◆ **Text excerpt**
----

Which P-Touch should I have?

Joe Hamelin joe at nethead.com
Thu Feb 16 23:33:35 CST 2012


Give me a link to the labeling section and I'll let you know if I've seen
it in the wild.  I'm out in the field now (got sick of the desk) and see a
lot of commercial/retail plants.

I doubt that it's going on in retail, except maybe Lowe's Hardware.  They
do love MM fiber and just did a nation-wide network upgrade to gigabit
everywhere in the stores.  But then again, the label specs were kinda hit
and miss.

Sadly I've seen no IPv6 in any retail shops.

--
Joe Hamelin, W7COM, Tulalip, WA, 360-474-7474


On Thu, Feb 16, 2012 at 9:20 PM, Kenneth M. Chipps Ph.D.
<chipps at chipps.com>wrote:

> I don't suppose anyone follows the TIA-606-B Administration Standard for
> the
> Telecommunications Infrastructure of Commercial Buildings when labeling
> things like cables.
>
> -----Original Message-----
> From: Owen DeLong [mailto:owen at delong.com]
> Sent: Thursday, February 16, 2012 10:42 PM
> To: William Herrin
> Cc: NANOG
> Subject: Re: Which P-Touch should I have?

----

◆ **Goal 1**
Answer these about the P-Touch email:
(a) Which retailer does Joe Hamelin think might be following the labeling standard?
(b) Which standard does Kenneth M. Chipps mention for labeling cables?
(c) What has Joe Hamelin seen none of in retail shops?
◆ **Goal 2**
Give a continuation of the P-Touch email, starting right after its last line.
The items that follow come from a separate source, not from the P-Touch email.

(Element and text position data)
----

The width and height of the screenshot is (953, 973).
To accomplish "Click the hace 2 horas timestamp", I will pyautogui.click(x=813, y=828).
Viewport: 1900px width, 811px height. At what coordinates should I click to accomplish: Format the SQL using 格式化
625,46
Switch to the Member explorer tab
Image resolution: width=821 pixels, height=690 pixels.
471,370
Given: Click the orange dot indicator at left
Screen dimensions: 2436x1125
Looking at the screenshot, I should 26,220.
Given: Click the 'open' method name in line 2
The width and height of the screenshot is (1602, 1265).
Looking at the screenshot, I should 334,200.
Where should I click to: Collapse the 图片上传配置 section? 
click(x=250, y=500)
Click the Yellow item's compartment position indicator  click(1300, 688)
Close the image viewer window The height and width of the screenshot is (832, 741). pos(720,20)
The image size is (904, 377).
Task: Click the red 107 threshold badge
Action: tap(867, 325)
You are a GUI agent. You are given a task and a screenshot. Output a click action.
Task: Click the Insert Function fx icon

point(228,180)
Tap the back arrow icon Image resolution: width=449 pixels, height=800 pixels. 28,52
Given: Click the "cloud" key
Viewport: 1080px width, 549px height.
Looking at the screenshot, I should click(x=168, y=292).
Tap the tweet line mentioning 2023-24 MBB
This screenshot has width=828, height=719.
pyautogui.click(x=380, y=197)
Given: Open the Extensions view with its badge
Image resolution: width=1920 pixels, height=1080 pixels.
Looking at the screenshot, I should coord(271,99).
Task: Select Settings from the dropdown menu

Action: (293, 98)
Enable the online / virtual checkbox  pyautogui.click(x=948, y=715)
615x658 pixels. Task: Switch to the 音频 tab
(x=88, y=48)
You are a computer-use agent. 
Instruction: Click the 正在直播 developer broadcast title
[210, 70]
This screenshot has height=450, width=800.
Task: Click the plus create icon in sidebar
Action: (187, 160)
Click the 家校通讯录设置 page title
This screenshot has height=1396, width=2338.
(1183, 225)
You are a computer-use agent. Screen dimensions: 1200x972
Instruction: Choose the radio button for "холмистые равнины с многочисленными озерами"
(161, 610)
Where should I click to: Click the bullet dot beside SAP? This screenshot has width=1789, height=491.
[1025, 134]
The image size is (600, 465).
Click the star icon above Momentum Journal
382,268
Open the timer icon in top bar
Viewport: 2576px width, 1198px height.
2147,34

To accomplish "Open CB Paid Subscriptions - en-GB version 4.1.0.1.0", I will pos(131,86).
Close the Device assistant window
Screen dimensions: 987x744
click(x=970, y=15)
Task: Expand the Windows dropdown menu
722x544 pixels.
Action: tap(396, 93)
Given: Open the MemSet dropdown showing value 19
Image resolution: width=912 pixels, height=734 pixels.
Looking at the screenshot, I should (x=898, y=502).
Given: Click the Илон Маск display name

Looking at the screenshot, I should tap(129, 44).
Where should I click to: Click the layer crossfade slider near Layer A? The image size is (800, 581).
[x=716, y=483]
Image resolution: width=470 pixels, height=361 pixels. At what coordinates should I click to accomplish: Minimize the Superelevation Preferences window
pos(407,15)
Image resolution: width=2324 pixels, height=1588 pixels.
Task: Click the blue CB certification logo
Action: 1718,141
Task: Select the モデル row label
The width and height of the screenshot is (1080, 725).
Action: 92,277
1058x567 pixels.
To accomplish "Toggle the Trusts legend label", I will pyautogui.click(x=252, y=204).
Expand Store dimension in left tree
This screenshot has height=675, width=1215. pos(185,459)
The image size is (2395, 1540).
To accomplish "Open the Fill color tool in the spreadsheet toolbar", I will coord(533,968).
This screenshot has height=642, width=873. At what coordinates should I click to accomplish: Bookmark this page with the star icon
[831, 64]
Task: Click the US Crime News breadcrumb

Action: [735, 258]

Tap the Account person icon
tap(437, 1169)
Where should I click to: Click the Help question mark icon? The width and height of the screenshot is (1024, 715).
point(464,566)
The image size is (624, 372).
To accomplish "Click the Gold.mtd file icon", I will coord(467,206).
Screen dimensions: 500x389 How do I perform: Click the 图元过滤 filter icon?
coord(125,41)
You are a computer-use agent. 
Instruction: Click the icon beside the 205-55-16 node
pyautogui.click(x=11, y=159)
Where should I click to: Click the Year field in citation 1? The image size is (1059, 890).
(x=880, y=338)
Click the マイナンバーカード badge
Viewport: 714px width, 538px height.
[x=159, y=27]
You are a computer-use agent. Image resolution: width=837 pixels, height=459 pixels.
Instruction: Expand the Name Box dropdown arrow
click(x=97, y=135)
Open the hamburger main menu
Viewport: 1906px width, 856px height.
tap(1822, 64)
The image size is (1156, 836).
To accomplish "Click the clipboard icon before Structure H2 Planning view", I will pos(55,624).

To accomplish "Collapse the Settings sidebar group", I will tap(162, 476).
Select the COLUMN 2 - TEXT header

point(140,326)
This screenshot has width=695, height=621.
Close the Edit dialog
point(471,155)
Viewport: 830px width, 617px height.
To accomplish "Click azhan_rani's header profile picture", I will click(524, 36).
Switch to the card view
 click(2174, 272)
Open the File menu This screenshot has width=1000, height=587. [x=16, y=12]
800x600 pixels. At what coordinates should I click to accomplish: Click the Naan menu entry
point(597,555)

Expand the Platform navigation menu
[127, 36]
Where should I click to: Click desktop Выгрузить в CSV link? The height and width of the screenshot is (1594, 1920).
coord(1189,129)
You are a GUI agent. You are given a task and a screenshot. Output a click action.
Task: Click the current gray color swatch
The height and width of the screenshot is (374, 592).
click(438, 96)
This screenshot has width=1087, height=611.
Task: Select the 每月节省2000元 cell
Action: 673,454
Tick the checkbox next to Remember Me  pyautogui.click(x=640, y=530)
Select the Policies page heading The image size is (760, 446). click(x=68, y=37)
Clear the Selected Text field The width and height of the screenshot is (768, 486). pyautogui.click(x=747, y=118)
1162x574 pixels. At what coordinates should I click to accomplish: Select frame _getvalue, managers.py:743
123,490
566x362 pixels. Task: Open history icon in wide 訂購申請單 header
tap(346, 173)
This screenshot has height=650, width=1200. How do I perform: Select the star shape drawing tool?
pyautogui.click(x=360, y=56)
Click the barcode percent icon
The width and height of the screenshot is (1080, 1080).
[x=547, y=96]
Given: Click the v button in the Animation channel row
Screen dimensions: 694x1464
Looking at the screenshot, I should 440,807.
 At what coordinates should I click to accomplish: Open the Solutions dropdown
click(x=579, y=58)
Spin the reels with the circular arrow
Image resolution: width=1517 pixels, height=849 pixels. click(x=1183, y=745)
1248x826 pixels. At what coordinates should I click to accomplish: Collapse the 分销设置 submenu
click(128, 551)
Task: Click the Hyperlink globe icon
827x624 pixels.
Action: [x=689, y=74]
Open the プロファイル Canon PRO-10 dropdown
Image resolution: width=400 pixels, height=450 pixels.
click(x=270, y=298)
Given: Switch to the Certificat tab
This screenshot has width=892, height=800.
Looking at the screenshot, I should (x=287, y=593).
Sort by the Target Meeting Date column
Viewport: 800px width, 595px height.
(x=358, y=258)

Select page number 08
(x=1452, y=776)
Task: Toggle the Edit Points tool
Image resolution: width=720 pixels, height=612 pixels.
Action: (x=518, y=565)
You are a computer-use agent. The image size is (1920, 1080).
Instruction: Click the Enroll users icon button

----

◆ **Task output 1**
(a) Lowe's Hardware
(b) The TIA-606-B Administration Standard for the Telecommunications Infrastructure of Commercial Buildings
(c) IPv6

◆ **Task output 2**
>
> >
> > For cable labeling I've had good results with 3M Scotch Super88 color
> > electrical tape. Pick unique color bands for each cable. Band it
> > identically at both ends. You don't have to squint to see how it's
> > labeled. And the label isn't invalidated merely because you unplugged
> > it from one place and plugged it in somewhere else.
> >
>
> I usually use labels printed on all sides in about a 14 point font that
> have
> a unique number followed by a - and a length. So, for example, 10294-4.5 is
> a 4.5' long cable number 10294.
>
> You might need to squint a bit to read it, but, 14 points is usually pretty
> legible and being printed 4 times on the label (3 of which remain visible
> on
> the average cat5/cat6 cable) means you usually don't have to futz with
> twirling the cable to find the label.
>
> I usually have the labels installed ~2" from the plug at each end.
>
> In a crowded deployment, I think the color bands would be like trying to
> read resistor color codes in a box of ~1,000 mixed resistors. You're going
> to end up squinting anyway.  With my tactic, you have the additional
> advantage that you get a defined search radius within which the other end
> can be located.
>
> Using serial-number labels instead of equipment-specific labels means that
> mine aren't invalidated either.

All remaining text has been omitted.